ANÁLISIS

España exige 'tino' a Bruselas en su respuesta a las medidas arancelarias de EEUU

El acuerdo po­lí­tico de Bruselas pe­na­li­zará el alu­minio y el acero, la in­dus­tria y pro­ductos agra­rios de EEUU

Mariano Rajoy.
Mariano Rajoy.

El Gobierno es­pañol ha re­co­men­dado "tino" y "mesura" a la Comisión Europea a la hora de res­ponder a las me­didas aran­ce­la­rias que el pre­si­dente de Estados Unidos tiene pre­visto firmar en los pró­ximos días. Después de que Donald Trump lo anun­ciara la se­mana pa­sada, pese a los men­sajes en­viados desde la Unión Europea y China, y a la di­mi­sión de su prin­cipal asesor eco­nó­mico, Donald Trump tiene pre­visto man­tener su apuesta.

Tan decidido está el líder norteamericano en seguir adelante con su propósito de poner los aranceles al acero y el aluminio que su principal asesor económico, Gary Cohn, ha anunciado su renuncia al puesto en las próximas semanas. La razón de su decisión es justamente su total desacuerdo con Trump sobre la imposición de aranceles a las importaciones de acero y aluminio.

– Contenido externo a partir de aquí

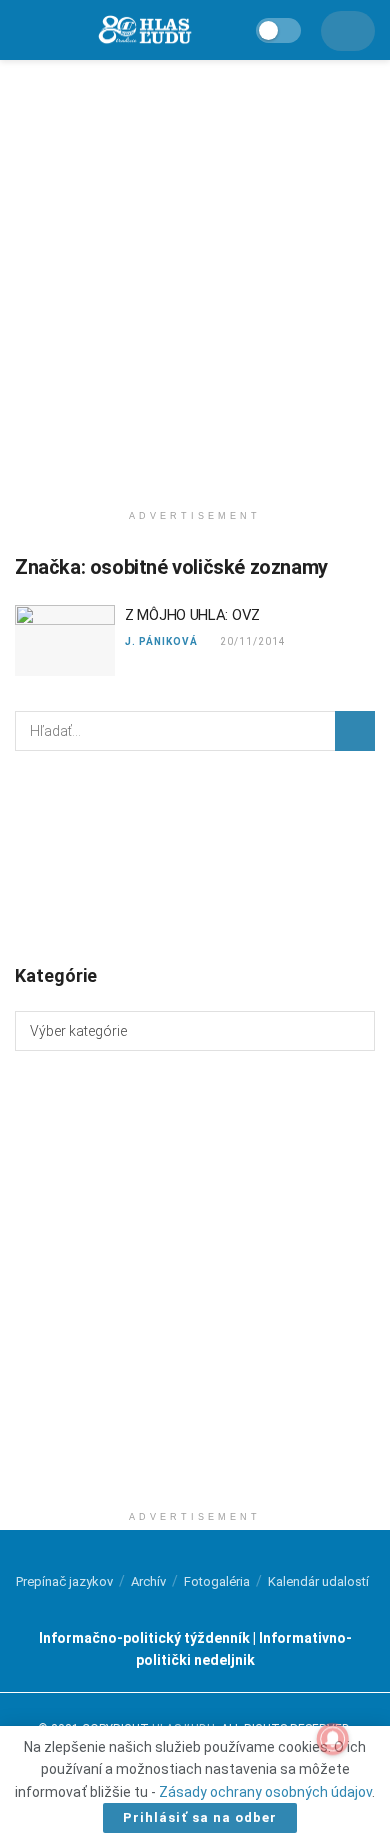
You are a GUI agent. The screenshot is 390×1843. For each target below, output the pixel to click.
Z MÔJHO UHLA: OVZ (192, 615)
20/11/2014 (251, 641)
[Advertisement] (195, 275)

En la rueda de prensa conjunta que ha dado el presidente americano y el primer ministro sueco, Stefan Löfven, de visita en EEUU, Trump ha justificado su decisión diciendo que la Unión Europea no ha tratado bien a EEUU, añadiendo que si levanta sus barreras comerciales se replanteará si aplica o no aranceles.

Donald Trump ha obviado hacer ninguna alusión a que las relaciones se rigen según los acuerdos alcanzados en con la Organización Mundial del Comercio.

Como la Comisión Europea ha dado por seguro que Trump mantendría su amenaza en las últimas horas ha fijado los principios que regirán en sus medidas de retorsión. Según las fuentes consultadas por Capitalmadrid.com conocedoras de los detalles de la decisión de Bruselas, el Ejecutivo comunitario ha optado porque las medidas de respuesta afecten, además de al acero y al aluminio, al sector industrial y al sector agrario de EEUU.

De acuerdo con las normas de la Organización Mundial del Comercio los países que se ven afectados por la decisión unilateral de un miembro de la OMC de imponer barreras arancelarias no previstas, estos pueden responder imponiendo a su vez otras medidas equivalentes, pero que sumen solo la mitad de la iniciativa del país que abre el proceso.

Además, Bruselas también tiene previsto denunciar ante la OMC la decisión de Donald Trump, una vez que se conozcan los detalles de la decisión del presidente de EEUU, para que sea este organismo con sede en Ginebra quien decida sobre la improcedencia de los nuevos aranceles.

Aunque el Ejecutivo comunitario ha preparado la respuesta a Trump en constante contacto con el Consejo, algunos sectores españoles temen que la represalia europea pueda conllevar consecuencias negativas para sus intereses exportadores.

Según fuentes comunitarias lo aprobado por la Comisión es solamente un acuerdo político, un preacuerdo, entre los Estados miembros y Bruselas para tener preparada la respuesta a la que califican de actitud irresponsable de Donald Trump. En caso de que las medidas afectaran negativamente a alguna empresa de los Estados miembros se adoptarían medidas para resolver el conflicto. Pese a ello se da por descontado que el proceso generará imprevistos.

El sector agrario español mira con cierto recelo la situación. Un tercio de las medidas del preacuerdo de Bruselas para responder a Trump están relacionados con el sector agrario.